School of
Electrical Engineering
and Computer Science
KTH / CSC / Theory Group / Jakob Nordström / Teaching / DD3501 Current Research in Proof Complexity 2011/12 / Possible themes for remaining lectures

Possible Themes for Remaining Lectures

We should be able to cover 6–7 of the suggestions below during the remaining lectures of the course.

Therefore, please vote for the 6–7 alternatives (or less, but not more) that you find the most interesting. Votes will be collected in class on Wednesday January 25, but later votes by e-mail are also possible.

Everybody attending the course is welcome and encouraged to vote, including listeners.

  1. Gröbner bases and SAT solving

    How can one build SAT solvers on top of polynomial calculus? (It seemed we had a tentative guest lecturer here, but it might be falling through. If there is strong interest, however, I will see if we can find another solution.)

  2. Cutting planes lower bounds

    Overview of the only known exponential lower bounds on proof length in cutting planes based on Pavel Pudlák: Lower Bounds for Resolution and Cutting Plane Proofs and Monotone Computations (free version). Doing the full details of the proof is outside the scope of this course, but we could have a look at the main ingredients in the proof and how they mix together.

  3. Trade-offs between proof size and proof space for PC and PCR

    Some work on previously open questions that is being done as we speak joint with Chris Beck and Bangsheng Tang.

  4. Trade-offs between proof length and proof space for CP

    Overview of very recent work (unpublished and in some sense ongoing) on proving trade-offs, or actually rather conditional space lower bounds, for cutting planes. This is joint with Trinh Huynh. Going into all details requires some heavy-duty communication complexity which is beyond the scope of this course, but we could give an outline of how the proof goes.

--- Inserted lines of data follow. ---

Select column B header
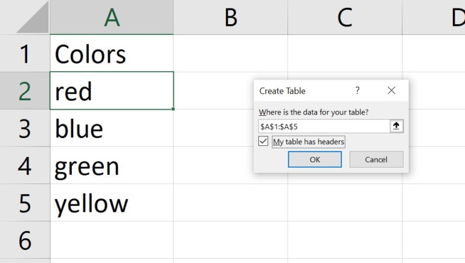The image size is (465, 263). click(230, 18)
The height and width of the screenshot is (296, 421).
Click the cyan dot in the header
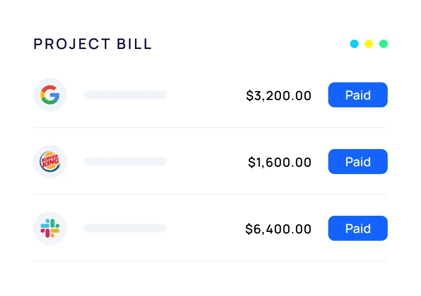pos(354,44)
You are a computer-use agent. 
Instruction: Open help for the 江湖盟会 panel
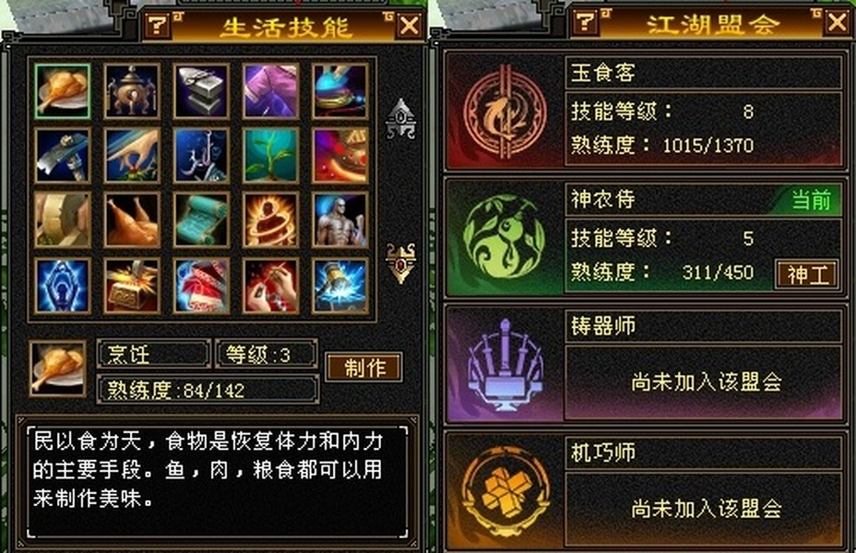(585, 22)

  5. Pebbling time-space trade-offs

    We have proven (in class and in lecture 4½) that pebbling trade-offs give rise to resolution trade-offs, and then have used this to claim strong results for length versus clause space in resolution. However, we never proved that there are any pebbling trade-offs in the first place. If there is interest, we could prove (or at least outline a proof of) such a pebbling result, probably based on the paper Jakob Nordström: On the Relative Strength of Pebbling and Resolution (but note that this has no relation to proof complexity per se—it just turns out that pebbling has been very useful as a tool to obtain proof complexity results).

  6. Lower bounds for k-DNF resolution

    Lower bounds on proof length for proof systems extending resolution by working with k-DNF formulas (i.e., replacing literals with conjuctions of bounded size) based on Nathan Segerlind, Sam Buss, and Russell Impagliazzo: A Switching Lemma for Small Restrictions and Lower Bounds for k-DNF Resolution (free version). Again, this would be more of an overview, where we would skip most of the detailed proofs (since otherwise this would probably take 2–3 lectures).

  7. Non-automatizability of resolution

    It is (probably) impossible to search for short resolution proofs with theoretical guarantees to find them quickly. Based on Michael Alekhnovich and Alexander Razborov: Resolution Is Not Automatizable Unless W[P] Is Tractable (free version). Brief 1-lecture overview without too many proofs.

  8. Non-approximability of proof length

    Given a resolution refutation, can we decide whether the length of this refutation is close to optimal? No, not unless P = NP. Based on Michael Alekhnovich, Sam Buss, Shlomo Moran, and Toniann Pitassi: Minimum Propositional Proof Length Is NP-Hard to Linearly Approximate (free version). Brief 1-lecture overview without too many proofs.

  9. If refutation width is small, then CDCL runs fast (sort of)

    If the minimum width refuting a formula in resolution is small, then a (reasonable matemathical model of a) CDCL solver will find a refutation fast (although it is not at all looking for a narrow resolution refutation). Based on Albert Atserias, Johannes Fichte, and Marc Thurley: Clause-Learning Algorithms with Many Restarts and Bounded-Width Resolution. Brief 1-lecture overview without too many proofs.

  10. CDCL solvers have to learn wide clauses to make progress

    A crucial component in a CDCL solver is which clauses it should learn and keep. An early heuristic was to focus on only small clauses, but there is theoretical (as well as practical) evidence this is not too great an idea. Based on Eli Ben-Sasson and Jan Johannsen: Lower Bounds for Width-Restricted Clause Learning on Small Width Formulas (free version). Brief 1-lecture overview without too many proofs.

  11. CDCL (viewed as a proof system) polynomially simulates resolution

    How strong are CDCL solvers? We know that they will find resolution proofs, but which kind of proofs? Are they only searching for proofs in some limited subsystem of resolution, or can they find essentially any resolution proof? The paper Knot Pipatsrisawat and Adnan Darwiche: On the Power of Clause-Learning SAT Solvers as Resolution Engines (free version) claims the latter—i.e., intuitively CDCL is (potentially) an efficient search procedure for the full resolution proof system. Brief 1-lecture overview without too many proofs.